**TASK DETAILS**
In the entries below, find the line with "You are a GUI" and the line with "Task: Click download count in plugin details"; give again those lines and every line between them, exactly.

___ ENTRIES PROVIDED

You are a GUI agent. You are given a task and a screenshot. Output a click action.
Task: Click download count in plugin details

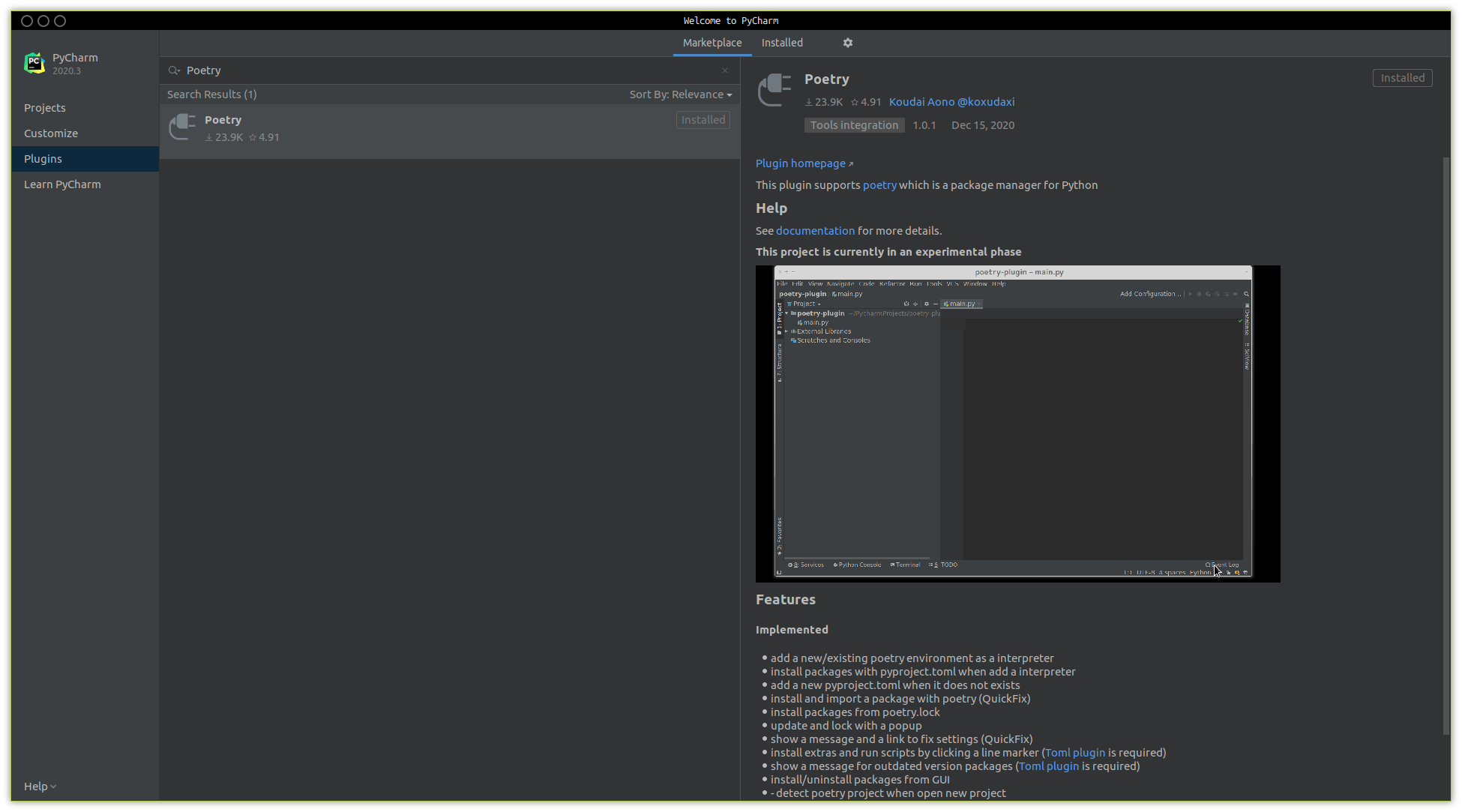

______
___ ENTRIES PROVIDED

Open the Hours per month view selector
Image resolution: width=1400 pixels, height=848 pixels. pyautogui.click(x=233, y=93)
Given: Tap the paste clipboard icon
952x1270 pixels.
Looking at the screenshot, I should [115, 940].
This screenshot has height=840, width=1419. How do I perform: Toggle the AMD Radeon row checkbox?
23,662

______

**TASK RESULT**
You are a GUI agent. You are given a task and a screenshot. Output a click action.
Task: Click download count in plugin details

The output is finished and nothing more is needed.